Your earlier dissenter didn't go far enough: things are working out about as well as possible at the moment, and thank goodness the Treasury isn't doing anything that might mess it up.

House prices are falling, which is good, because house prices relative to both wages and rents were at silly levels. The Dow is falling, which is good, because the Dow was also inflated.

A significant percentage of financial firms' assets turned out to be worthless, and the unsustainable accumulation of household debt is finally, inevitably, reversing, which is lowering future business revenues to sustainable levels.  With the end of the housing equity loan racket (and consumers' credit cards maxed out), firms' future profits will be lower.

And in the financial sector, presumably Geithner and Co. did the math on how much money the banks needed to recapitalize, and found that while it was technically affordable for the US, appropriating that much money in a single bill (maybe $1.5 - 2 trillion?) was politically impossible. The goal is to work all of these imbalances out of the system as quickly as possible but without causing market panic or collapse, so that growth can start again.

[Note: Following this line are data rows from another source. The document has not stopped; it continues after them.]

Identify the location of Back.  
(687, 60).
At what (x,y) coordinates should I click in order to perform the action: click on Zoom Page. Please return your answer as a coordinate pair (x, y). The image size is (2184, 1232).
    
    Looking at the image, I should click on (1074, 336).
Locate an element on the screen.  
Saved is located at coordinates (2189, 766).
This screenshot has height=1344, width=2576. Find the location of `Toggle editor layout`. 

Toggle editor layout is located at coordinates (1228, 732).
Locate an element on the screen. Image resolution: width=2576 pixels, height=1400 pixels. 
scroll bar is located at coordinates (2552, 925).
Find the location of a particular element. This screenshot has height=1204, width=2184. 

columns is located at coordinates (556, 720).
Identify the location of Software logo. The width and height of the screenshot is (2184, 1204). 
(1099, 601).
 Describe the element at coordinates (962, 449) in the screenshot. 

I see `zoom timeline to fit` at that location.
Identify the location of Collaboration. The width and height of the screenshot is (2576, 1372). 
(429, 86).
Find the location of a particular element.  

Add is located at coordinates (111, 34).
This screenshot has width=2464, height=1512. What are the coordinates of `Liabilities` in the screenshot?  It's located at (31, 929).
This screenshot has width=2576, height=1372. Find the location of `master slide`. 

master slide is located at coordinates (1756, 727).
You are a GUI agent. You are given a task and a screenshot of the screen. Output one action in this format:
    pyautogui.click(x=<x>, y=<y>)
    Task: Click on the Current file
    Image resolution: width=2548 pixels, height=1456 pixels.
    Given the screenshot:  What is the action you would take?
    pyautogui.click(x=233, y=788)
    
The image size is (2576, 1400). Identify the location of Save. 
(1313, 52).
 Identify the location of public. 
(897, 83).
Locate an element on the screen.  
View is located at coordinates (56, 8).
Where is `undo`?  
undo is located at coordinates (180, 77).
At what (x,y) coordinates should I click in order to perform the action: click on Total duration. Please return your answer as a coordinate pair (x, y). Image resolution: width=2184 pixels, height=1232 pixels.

The asset bubbles in housing and equities are maybe three-quarters deflated, and are starting to show some signs of bottoming.  They both continue to descend at around 10% a month and should hit bottom around the summer. Meanwhile, there have already been a couple of $500+ billion rounds of recapitalizations of the banks, after which they shockingly discover that it wasn't enough, and return for another tranche.  I would expect another one or two.

Couple this with the dramatic drop in the price of oil, which acts as a far larger stimulus to the economy than any of the congressionally allocated funds, and I think a whiff of recovery will be in the air by the 2009 holidays.  Considering the staggering scale of the housing bubble and the near collapse of the financial markets last year, that's just amazing.

The biggest drag on the recovery will probably be the mess in Europe, as countries bicker while banks and economies teeter on the brink.